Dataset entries
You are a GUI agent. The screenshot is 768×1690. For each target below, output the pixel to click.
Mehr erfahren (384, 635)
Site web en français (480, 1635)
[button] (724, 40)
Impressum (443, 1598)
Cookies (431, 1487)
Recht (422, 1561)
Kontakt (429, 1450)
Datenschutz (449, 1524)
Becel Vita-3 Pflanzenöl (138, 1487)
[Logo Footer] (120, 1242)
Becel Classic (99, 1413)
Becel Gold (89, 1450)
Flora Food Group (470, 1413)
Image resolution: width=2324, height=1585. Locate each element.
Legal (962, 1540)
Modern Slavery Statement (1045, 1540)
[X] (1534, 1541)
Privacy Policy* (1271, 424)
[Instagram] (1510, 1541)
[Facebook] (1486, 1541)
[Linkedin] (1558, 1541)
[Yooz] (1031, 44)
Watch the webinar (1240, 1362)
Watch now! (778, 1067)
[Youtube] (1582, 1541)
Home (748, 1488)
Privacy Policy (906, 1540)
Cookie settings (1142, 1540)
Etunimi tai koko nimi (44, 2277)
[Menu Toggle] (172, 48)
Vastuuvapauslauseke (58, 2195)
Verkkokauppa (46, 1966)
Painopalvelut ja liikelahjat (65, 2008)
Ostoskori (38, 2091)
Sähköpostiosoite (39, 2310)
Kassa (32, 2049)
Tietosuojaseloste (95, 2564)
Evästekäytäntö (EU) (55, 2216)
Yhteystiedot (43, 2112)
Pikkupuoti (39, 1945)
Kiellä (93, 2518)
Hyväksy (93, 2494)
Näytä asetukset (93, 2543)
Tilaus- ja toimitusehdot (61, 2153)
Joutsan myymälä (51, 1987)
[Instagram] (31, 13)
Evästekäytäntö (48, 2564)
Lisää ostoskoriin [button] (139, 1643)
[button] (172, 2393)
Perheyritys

● **WORK INSTRUCTION**:
When you reach the line that contains "Datenschutz (449, 1524)", stop; output it and every line before it from the start of the data, exactly as written.

● **EXPECTED ANSWER**:
You are a GUI agent. The screenshot is 768×1690. For each target below, output the pixel to click.
Mehr erfahren (384, 635)
Site web en français (480, 1635)
[button] (724, 40)
Impressum (443, 1598)
Cookies (431, 1487)
Recht (422, 1561)
Kontakt (429, 1450)
Datenschutz (449, 1524)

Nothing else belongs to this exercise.